Staff members work on a engine production line in Weifang, Shandong province, on April 22, 2021. [Photo/Xinhua]

China’s manufacturing activities expanded at a slightly slower pace in April, as indicated by the purchasing managers’ index falling to 51.1 last month from 51.9 in March, National Bureau of Statistics data showed on Friday.

But the index still remained well within the expansion territory on a monthly basis, being above the 50-point benchmark that separates growth from contraction. The index has remained above 50 for 14 consecutive months.

The PMI for large businesses and medium-sized enterprises stood at 51.7 and 50.3, respectively, both having dipped from the March levels. The PMI for small firms was 50.8, up 0.4 percentage points from March.

“The PMI in April continued to expand on the base of an obvious rebound in March, and the level was higher than the indexes recorded in the same periods of 2019 and 2020. China’s economic operation continued to recover steadily,” said Zhao Qinghe, a senior statistician at the NBS.

The production sub-index stood at 52.2, down 1.7 percentage points from March, and the new order sub-index was 52, down 1.6 percentage points from March, showing a slower expansion of production and demand in the manufacturing sector.

The PMI for China’s non-manufacturing sector moderated to 54.9, down 1.4 percentage points from March.
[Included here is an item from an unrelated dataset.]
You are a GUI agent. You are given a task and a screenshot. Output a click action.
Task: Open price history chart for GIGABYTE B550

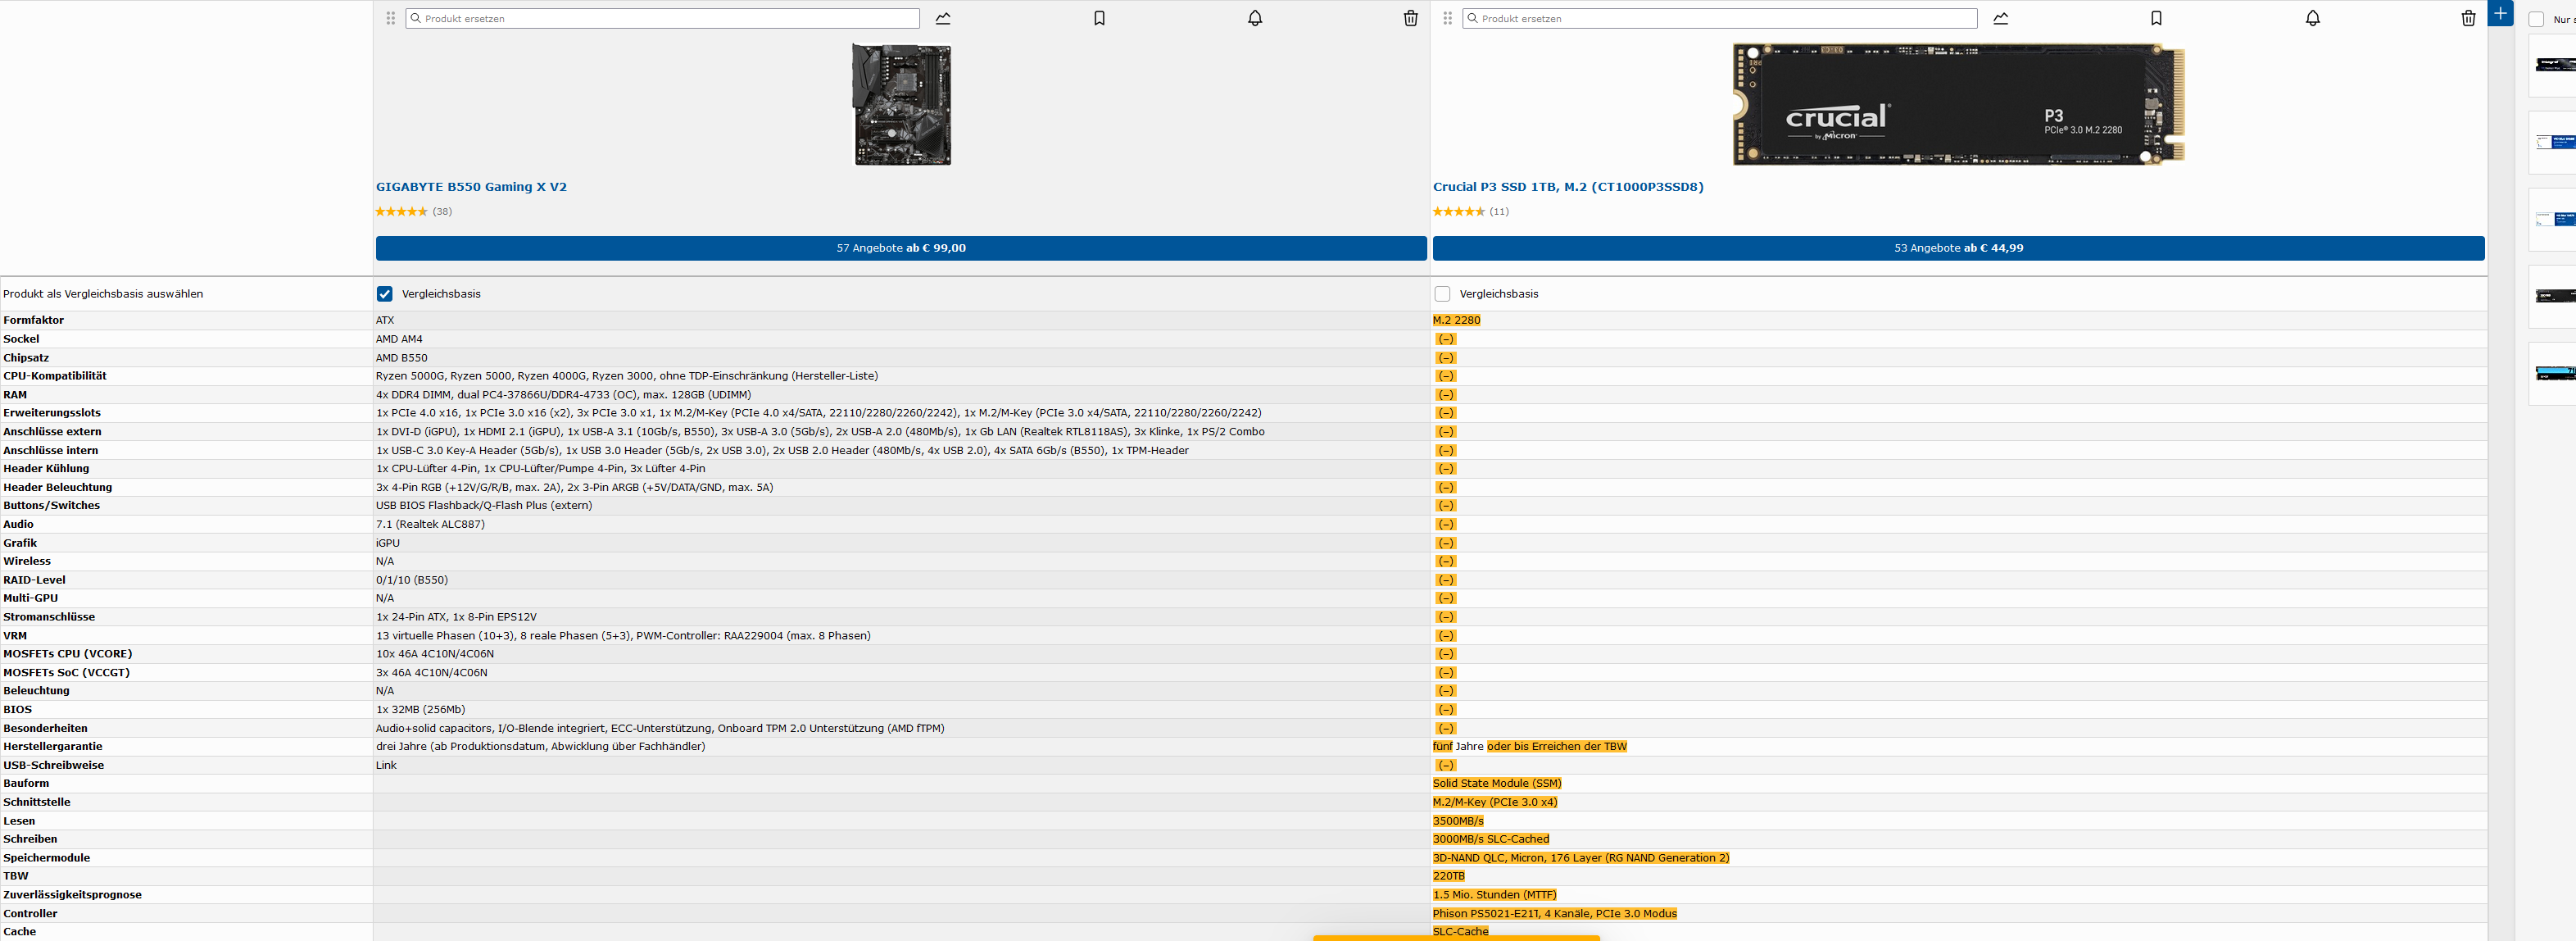click(x=943, y=18)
In particular, the sub-indexes for business activities in rail transportation, air transportation and accommodation all came in at above 65, indicating rapid growth of business volume in the service sector.

“Expansion of the non-manufacturing sector continued to gather momentum. Chinese consumers are showing stronger willingness to spend as the COVID-19 pandemic is increasingly being brought under better control in the country,” Zhao said.

On another front, China will lower import tariffs on some primary steel products to accelerate the greener transformation and upgrading of the steel industry, at a time when the country has announced its aim to peak carbon dioxide emissions by 2030 and achieve carbon neutrality by 2060.

On Saturday, the country will begin applying a provisional zero import tax rate on pig iron, crude steel, recycled steel raw materials and ferrochrome, the Customs Tariff Commission of the State Council said in a statement on Wednesday.

China will raise export tariff to 25 percent on ferrosilicon, 20 percent on ferrochrome and 15 percent on high-purity pig iron.

Meanwhile, China is lifting the export tax rebate on 146 steel products beginning on Saturday, according to the statement.

Producing primary steel products will lead to relatively higher carbon emissions and pollution, an industry expert said.

“To levy zero tariffs on some imported primary steel products will help reduce the import costs and expand imports,” said Wang Guoqing, director of the Lange Steel Information Center.

“A higher export tariff and the removal of the export tax rebate will restrain exports of certain primary steel products, and help fulfill the supply and demand gap in the domestic market. It will help domestic producers to cut the output of crude steel and lead the industry to reduce total energy consumption,” Wang said.

“The policies have been an inevitable result of helping China achieve peak carbon emissions and guide the steel industry to greener development,” she said.